A story about ghosts solving a murder should provide ample suspense and thrills. It’s hard to know where exactly the horror is supposed to come in. Clara and George are united by a need to solve the dark secret that ended her life, with proper foreboding being given. But that mystery seems solved within the first fifth of the book, the conclusion obvious from their conversation, which makes their ongoing attempts to “solve” the crime a mystery in themselves. It’s possible to believe that neither is ready to move on until they goad living people into uncovering the eventual physical evidence, but that doesn’t make the mystery any more thrilling for the reader, stuck following the adventures of George and Clara as they discover that – dramatic music — their first guess was correct, and everything they expected was true.

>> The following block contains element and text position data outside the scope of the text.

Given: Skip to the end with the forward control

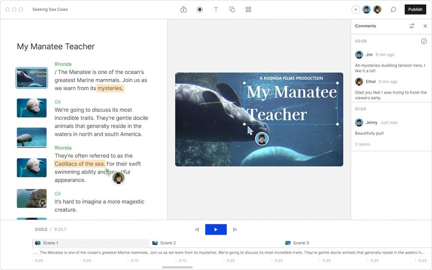Looking at the screenshot, I should [234, 229].
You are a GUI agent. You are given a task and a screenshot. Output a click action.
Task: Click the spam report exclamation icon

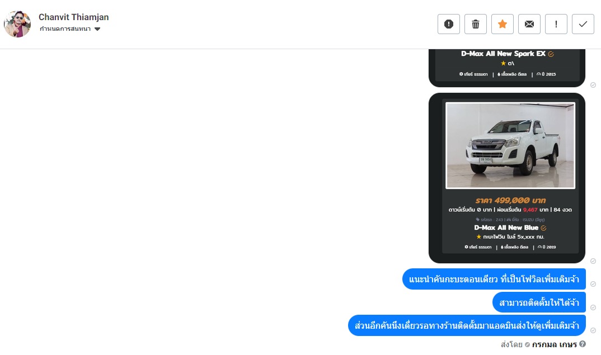448,24
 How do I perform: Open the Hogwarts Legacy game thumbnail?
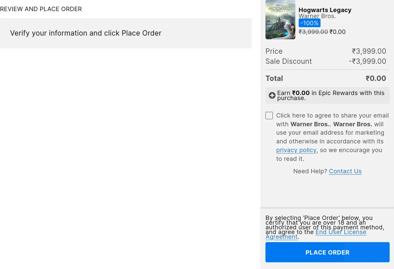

Real mysteries abound around the edges of George’s story. The family living in George’s childhood home is plagued by more than its share of ghosts. That a betrayed wife would haunt her husband’s lover is understandable, and delivers the occasional chill otherwise missing from the tale. Even George and Clara become more interesting when seen as phenomenon in another story, once they decide to start engaging with humans and becoming insistent ghosts in the machine.
Kfir Luzzato has a strange way of making characters less detailed as they get more attention. Silvia, the daughter of the family living in George’s childhood home, is a likeable, detailed little girl. Her occasional intersections with the main story are all dead-end but enjoyable diversions, and her brief meetings with the partly-departed create the aura of the uncanny that George’s occasional fretting about mystery clothes can never summon. The smug professor who brings their case to the light of day, the furious ghost of a jilted lover, the spirit of a lonely barkeep, all show more color in their brief spotlight than George and Clara manage in their long exploits.
Crossing the Meadow is not without merit; Luzzato shows a haunting promise of the passions he can create, and the side stories are almost worth the price of admission. George and Clara do indeed find the meaning in their story; it’s just a shame they can’t share it with us.